- **Your assignment**
In the data that follows, find the line with "Oosterzele (159, 696)"; transcribe it, every later line up to the one with "Downloaden (112, 2558)", and that line as well, exactly and with no others.

- **Saved data entries**
• • • •
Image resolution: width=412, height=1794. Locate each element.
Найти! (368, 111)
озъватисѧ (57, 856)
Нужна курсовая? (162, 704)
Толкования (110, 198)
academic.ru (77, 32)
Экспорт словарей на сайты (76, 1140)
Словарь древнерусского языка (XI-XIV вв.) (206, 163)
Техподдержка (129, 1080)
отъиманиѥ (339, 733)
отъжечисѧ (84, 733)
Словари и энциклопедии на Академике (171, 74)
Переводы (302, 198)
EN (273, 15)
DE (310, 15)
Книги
• • • •
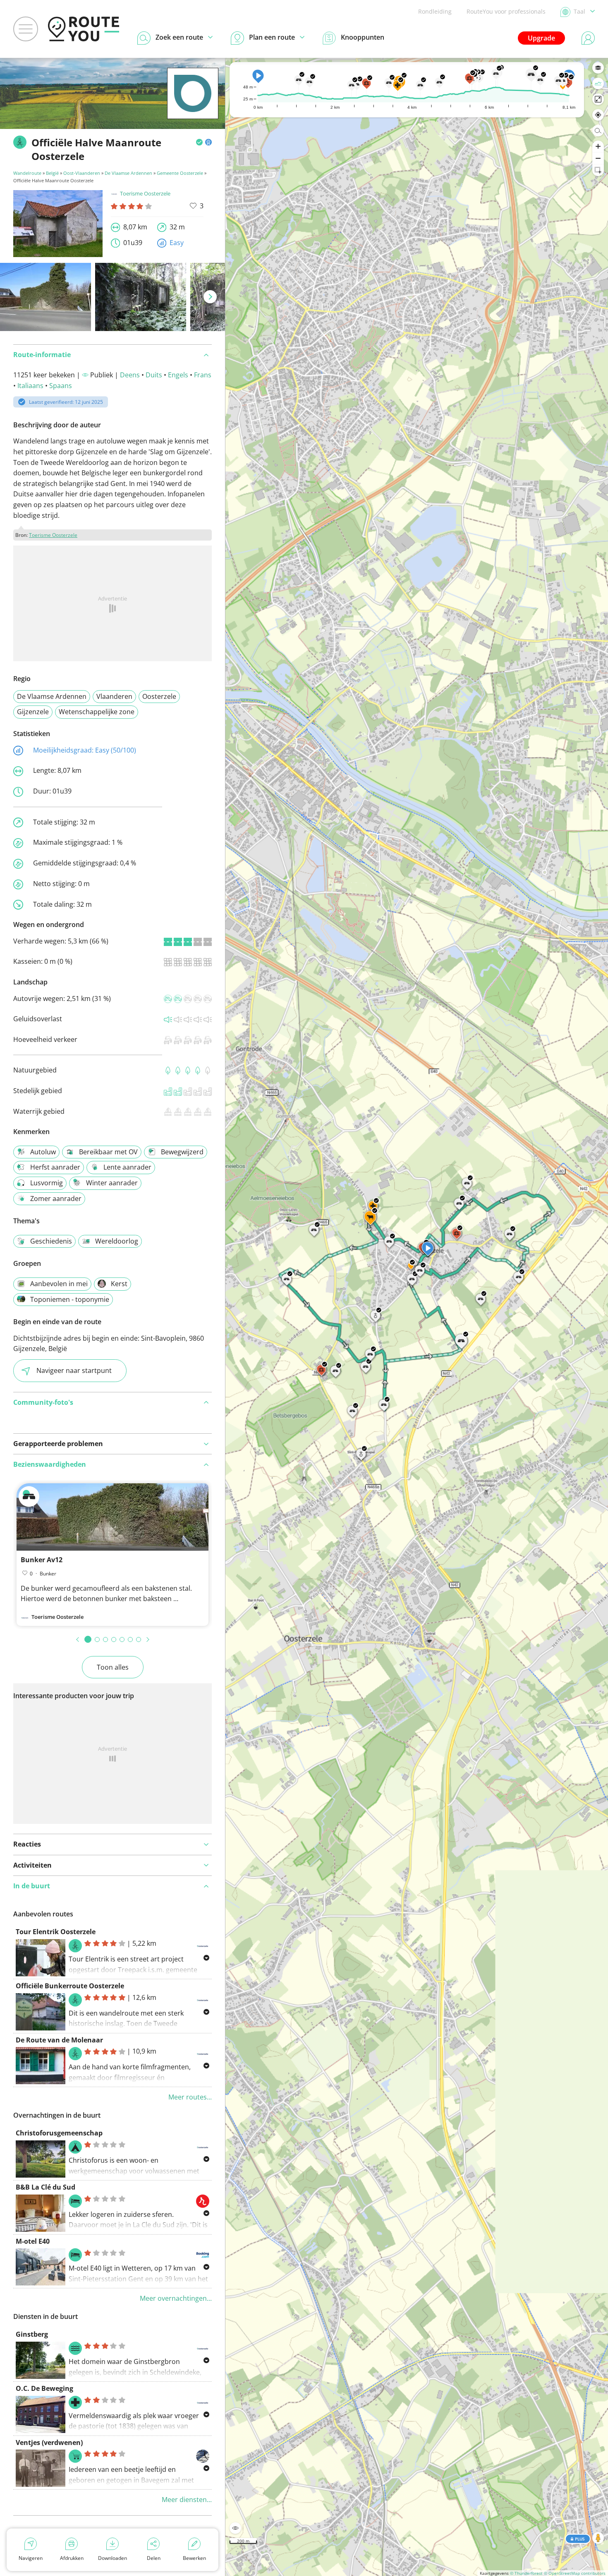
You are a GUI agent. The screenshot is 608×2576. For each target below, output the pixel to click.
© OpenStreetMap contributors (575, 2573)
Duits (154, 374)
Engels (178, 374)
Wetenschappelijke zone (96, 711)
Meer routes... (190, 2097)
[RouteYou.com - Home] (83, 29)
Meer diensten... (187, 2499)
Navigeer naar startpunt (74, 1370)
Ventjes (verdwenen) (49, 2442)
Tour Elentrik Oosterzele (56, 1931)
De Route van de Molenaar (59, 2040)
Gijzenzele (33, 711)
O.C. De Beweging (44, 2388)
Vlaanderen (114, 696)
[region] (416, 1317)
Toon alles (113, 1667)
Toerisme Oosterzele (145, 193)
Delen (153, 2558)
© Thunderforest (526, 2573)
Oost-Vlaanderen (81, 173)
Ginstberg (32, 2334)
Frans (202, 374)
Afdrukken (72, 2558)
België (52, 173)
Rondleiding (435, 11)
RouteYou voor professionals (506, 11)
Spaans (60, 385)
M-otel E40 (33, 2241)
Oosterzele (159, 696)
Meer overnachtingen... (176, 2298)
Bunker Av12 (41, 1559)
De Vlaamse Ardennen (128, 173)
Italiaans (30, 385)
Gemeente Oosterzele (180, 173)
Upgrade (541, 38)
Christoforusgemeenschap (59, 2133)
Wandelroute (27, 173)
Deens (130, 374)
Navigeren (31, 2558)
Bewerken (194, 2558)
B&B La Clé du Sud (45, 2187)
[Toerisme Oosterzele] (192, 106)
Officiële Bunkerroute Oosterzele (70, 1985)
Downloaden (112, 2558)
• • • •
- **Result of the exercise**
Oosterzele (159, 696)
Meer overnachtingen... (176, 2298)
Bunker Av12 (41, 1559)
De Vlaamse Ardennen (128, 173)
Italiaans (30, 385)
Gemeente Oosterzele (180, 173)
Upgrade (541, 38)
Christoforusgemeenschap (59, 2133)
Wandelroute (27, 173)
Deens (130, 374)
Navigeren (31, 2558)
Bewerken (194, 2558)
B&B La Clé du Sud (45, 2187)
[Toerisme Oosterzele] (192, 106)
Officiële Bunkerroute Oosterzele (70, 1985)
Downloaden (112, 2558)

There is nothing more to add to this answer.